Chores and Allowances

child holding moneyHow do you as a parent deal with chores and allowances? Do you pay for chores or do you feel that kids are supposed to help out without expecting payment? Do you give allowances on a regular basis or give money when you feel it’s warranted? There is no right or wrong answers to these questions, of course. It does take some work to find a system that matches your own view on financial matters however.

I developed my own approach regarding this subject by working backwards. My goal was to raise kids who would feel as though they mattered within the family unit. I also wanted children to learn the difference between instant and delayed gratification. So I used money and chores as a teaching tool to try to achieve this. Let me explain.

We all want to feel needed. Kids are no different. Even a teenager, who may look like he doesn’t care, wants to hear that the family needs and appreciates him. A century ago, children had to help with farming or babysitting chores, not as punishment but because the family unit would be worse off without the assistance. Although none of us would want to return to those days, being a vital, necessary part of the family unit did wonders for a child’s self esteem.

As parents we want our children to do well in school, excel at sports, pick decent friends, and give back to the community. We serve up opportunities on silver platters to make all this happen. What we many times forget to add to the equation is a child’s need to feel needed, and to give back to the immediate family. It’s difficult to feel valuable when all that seems to be valued is what you do for yourself. This puts many kids in a position of having to constantly justify their very existence. We treat our kids (and they act) like privileged house guests while we wonder why they don’t appreciate all that we do for them.

Chores– Great Esteem Builders

With this in mind, chores ought to be seen, not as punishment, but as esteem builders. To help build a child’s self esteem, I never turned down anyone willing to help, no matter how young a child or how busy I was at the moment. Whether it was a one year old who wanted to feed me sticky cheerios, a two year old eager to help unload a dryer or a four year old wanting to wash a car, their help was always genuinely appreciated.

As they got older, responsibilities such as walking and feeding the dog, setting the table, cleaning up or taking out the garbage were not paid chores but were done to help the family unit function better. Larger chores such as painting, yard work, washing cars or mowing the lawn were paid chores, and a child would do them as they needed money or if we needed help.

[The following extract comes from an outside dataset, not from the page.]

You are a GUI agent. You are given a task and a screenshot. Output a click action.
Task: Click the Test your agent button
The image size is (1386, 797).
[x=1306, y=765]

What if the chores weren’t completed?If the chores weren’t completed within a reasonable amount of time, or if the response I received was beyond normal signs of irritation, I assigned additional jobs, explaining that it looked as though my child needed more practice doing chores, and here was his chance to practice. My kids soon realized that it was in their best interest to get stuff done as soon as possible.

To show respect for their schedule (the way I wanted them to show respect for mine) I always let them know ahead of time that I needed their assistance at a certain time. I also made sure to show my appreciation when the tasks were completed.


When it came to allowances, my goal was to focus on the child developing a financial sense through trial and error. From the age of five, my children received a weekly allowance, paid regardless of how many chores were completed. The allowance was enough to learn self regulating skills but not so high that they would lose the incentive to do larger chores for money.

At the age of thirteen, the weekly pocket money was turned into a monthly allowance that covered most non-school related expenses. At this time they also started doing their own laundry (a natural extension of buying their own clothes). The first six months of being responsible for a larger amount of money while anticipating future needs and wants can be quite challenging. It’s tempting to go in and micromanage as a parent. This would be a major mistake. This should be a learning opportunity. Failing at times is a natural part of mastering any new major skill.

When to Step In

Developing an inner financial gauge can be a difficult and long process for a child– and even a tougher process to watch. It’s hard to watch your child walk to school wearing jeans in June because she failed to budget for new shorts. It’s tough to see her devastated look as she pulls her new, expensive shirt from the dryer, only to find out that it shrunk to fit a small doll. During the times when a true mistake was made (and my motherly heart spoke the loudest) I sometimes stepped in with some extra money or a loan. However, I tried never to cover calculated risks that failed.

Through the years I’ve watched many parents use money as a controlling device or as an emotional bargaining tool. These parents withhold money when they feel disappointed in, or neglected by their child. They also become overly generous when feeling guilty or when they seek a child’s approval. Kids are smart. They know manipulation when they see it.

Few subjects are wrapped up in so much emotion as those dealing with money. The fear that your child will become financially irresponsible, and ending up living in a cardboard box under a bridge, pretty much begins to take form the day she eats all of her candy in one sitting.It takes time to find a financial comfort zone however. By starting early, and with small amounts, financial losses and gains will shape most teenagers into financially responsible adults. The sooner we, as parents, get out of the way of this process, the quicker this will take place.